Exercise passage:
Rheumatoid Arthritis and Spirochaeta Infection
One of the most interesting and most consistent correlations between seemingly unrelated traditional indications of medicinal plants in numerous human cultures is the correlation between syphilis and rheumatoid arthritis.
For example, in Japanese Kampo medicine, the main indication for Smilax china L. is syphilis. The same is true for its most common formulation “Hachimitaigeho,” which is further used against numerous infectious and inflammatory diseases of the female reproductive system (Otsuka et al., 2016). In addition, in the Chinese “Bencao Gangmu,” the most extensive and famous compendium of classical Chinese drugs, rheumatoid arthritis is mentioned as a secondary indication (Luo, 2003). Its most significant active components are triterpenes like sarsasapogenin (Figure 4).
We find both indications in Western Herbal Medicine, where the Mesoamerican species of the same genus, mainly Smilax aristolochiifolia Mill. (syn. S. medica Schltdl.&Cham.) and Smilax officinalis Kunth are used. In the Eclectic Medicine Tradition of the United States but also in Europe, these species were used as the preferred herbal remedy for syphilis, especially in the chronic stage of the disease, and also highly recommended for the treatment of rheumatic affections (Felter and Lloyd, 1905; Pereira and Brown, 1855). It is interesting to note that the British pharmacognosist Jonathan Pereira, one of the most famous of his time, already theorised a hidden “venereal origin,” i.e., syphilis infection, as a possible cause of rheumatism (Pereira and Brown, 1855) and Felter and Lloyd (Felter and Lloyd, 1905) also mention “gonorrhoeal rheumatism.”
Another medicinal plant that was intensively used against syphilis is the so called “lignum vitae,” the resin or alcoholic extract of the wood of the Caribbean trees Guaiacum officinale L. or Guaiacum sanctum L. After the epidemic spread of syphilis through Europe in the 15th century, these drugs were imported in large quantities and praised for their effectiveness in the treatment - or at least suppression - of the disease. One of the first patient narratives in the history of medicine were the treaties “De morbo Gallico” (1519) by the German knight and scholar Ulrich von Hutten, who suffered from syphilis himself and described his own treatment (von Hutten, 1533). Among the therapies von Hutten described, Guaiacum resin seems to have been the most effective. Soon, the same drug also found use against rheumatoid arthritis and even as late as 1907, the “British pharmaceutical codex” of the Pharmaceutical Society of Great Britain describes an alkaline solution of Guaiacum resin which “use is empirical in chronic rheumatism, rheumatoid arthritis, and syphilis” (Pharmaceutical Society of Great Britain and Council: University College, 1907). Major components of Guaiacum resin are lignans like dehydroguaialignan and furoguajacin (Figure 5).

Recorded data
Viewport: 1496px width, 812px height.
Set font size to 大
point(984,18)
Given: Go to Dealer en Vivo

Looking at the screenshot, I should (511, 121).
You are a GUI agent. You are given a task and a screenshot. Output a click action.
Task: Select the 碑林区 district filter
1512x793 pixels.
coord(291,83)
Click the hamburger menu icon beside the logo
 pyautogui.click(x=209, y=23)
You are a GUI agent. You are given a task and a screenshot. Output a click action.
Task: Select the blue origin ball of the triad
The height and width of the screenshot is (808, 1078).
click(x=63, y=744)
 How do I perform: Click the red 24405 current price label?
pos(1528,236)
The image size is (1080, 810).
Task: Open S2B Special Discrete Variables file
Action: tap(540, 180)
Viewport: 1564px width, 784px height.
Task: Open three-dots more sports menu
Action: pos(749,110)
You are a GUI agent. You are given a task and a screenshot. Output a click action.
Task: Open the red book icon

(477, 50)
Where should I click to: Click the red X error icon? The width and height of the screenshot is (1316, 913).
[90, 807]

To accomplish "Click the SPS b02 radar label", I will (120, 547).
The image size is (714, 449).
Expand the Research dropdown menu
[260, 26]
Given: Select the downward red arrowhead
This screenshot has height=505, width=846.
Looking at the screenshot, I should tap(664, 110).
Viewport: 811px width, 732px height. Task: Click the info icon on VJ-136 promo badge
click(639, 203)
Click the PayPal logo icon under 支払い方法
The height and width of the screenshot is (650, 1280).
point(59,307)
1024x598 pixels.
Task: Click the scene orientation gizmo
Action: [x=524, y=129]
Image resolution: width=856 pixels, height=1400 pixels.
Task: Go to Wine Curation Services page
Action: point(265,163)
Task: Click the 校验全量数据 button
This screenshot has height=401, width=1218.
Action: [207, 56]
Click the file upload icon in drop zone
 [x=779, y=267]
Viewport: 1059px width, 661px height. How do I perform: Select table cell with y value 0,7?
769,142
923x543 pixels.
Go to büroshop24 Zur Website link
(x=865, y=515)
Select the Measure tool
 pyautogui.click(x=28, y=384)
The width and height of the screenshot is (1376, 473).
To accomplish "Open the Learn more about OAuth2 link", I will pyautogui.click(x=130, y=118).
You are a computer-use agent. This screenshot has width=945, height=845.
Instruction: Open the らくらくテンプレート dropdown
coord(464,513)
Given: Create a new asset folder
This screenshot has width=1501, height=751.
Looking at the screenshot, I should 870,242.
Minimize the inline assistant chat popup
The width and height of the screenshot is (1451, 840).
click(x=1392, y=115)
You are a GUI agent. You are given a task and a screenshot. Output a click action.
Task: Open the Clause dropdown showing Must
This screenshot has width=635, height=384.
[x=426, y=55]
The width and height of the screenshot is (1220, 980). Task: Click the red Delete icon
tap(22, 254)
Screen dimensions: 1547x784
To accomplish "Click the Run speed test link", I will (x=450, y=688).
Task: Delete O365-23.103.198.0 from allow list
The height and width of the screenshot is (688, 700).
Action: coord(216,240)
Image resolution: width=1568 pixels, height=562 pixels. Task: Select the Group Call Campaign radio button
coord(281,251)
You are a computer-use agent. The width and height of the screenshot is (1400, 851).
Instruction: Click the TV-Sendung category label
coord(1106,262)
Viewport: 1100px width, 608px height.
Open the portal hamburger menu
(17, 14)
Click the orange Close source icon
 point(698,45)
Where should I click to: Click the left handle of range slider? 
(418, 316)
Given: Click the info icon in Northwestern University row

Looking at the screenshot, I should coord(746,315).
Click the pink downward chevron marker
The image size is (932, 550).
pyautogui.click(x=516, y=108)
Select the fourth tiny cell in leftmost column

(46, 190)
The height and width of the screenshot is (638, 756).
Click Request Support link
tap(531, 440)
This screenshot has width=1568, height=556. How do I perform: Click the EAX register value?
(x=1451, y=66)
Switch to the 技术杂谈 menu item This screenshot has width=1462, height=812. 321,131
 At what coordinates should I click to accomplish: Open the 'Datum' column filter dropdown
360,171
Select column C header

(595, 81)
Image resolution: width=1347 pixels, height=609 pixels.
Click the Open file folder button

Set of tasks:
1 > In the text on rheumatoid arthritis, what makes von Hutten's "De morbo Gallico" a patient narrative? Answer in one to three sentences.
2 > From the text on rheumatoid arthritis, extract everything from "For example, in" down to "sarsasapogenin (Figure 4).".

List of answers:
1 > Ulrich von Hutten had syphilis himself. In the treatise he described his own treatment.

2 >
For example, in Japanese Kampo medicine, the main indication for Smilax china L. is syphilis. The same is true for its most common formulation “Hachimitaigeho,” which is further used against numerous infectious and inflammatory diseases of the female reproductive system (Otsuka et al., 2016). In addition, in the Chinese “Bencao Gangmu,” the most extensive and famous compendium of classical Chinese drugs, rheumatoid arthritis is mentioned as a secondary indication (Luo, 2003). Its most significant active components are triterpenes like sarsasapogenin (Figure 4).